— start Extracted material —

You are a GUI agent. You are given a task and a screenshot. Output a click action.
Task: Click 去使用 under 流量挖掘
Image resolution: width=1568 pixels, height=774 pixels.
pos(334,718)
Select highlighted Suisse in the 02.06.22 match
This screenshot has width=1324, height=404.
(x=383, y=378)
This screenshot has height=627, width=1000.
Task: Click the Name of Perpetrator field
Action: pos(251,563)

— end Extracted material —

Goal of the exercise »
Rewrite the records above, replacing "GUI agent" with "interface agent" and leaving everything else as it is.

Exercise solution »
You are a interface agent. You are given a task and a screenshot. Output a click action.
Task: Click 去使用 under 流量挖掘
Image resolution: width=1568 pixels, height=774 pixels.
pos(334,718)
Select highlighted Suisse in the 02.06.22 match
This screenshot has width=1324, height=404.
(x=383, y=378)
This screenshot has height=627, width=1000.
Task: Click the Name of Perpetrator field
Action: pos(251,563)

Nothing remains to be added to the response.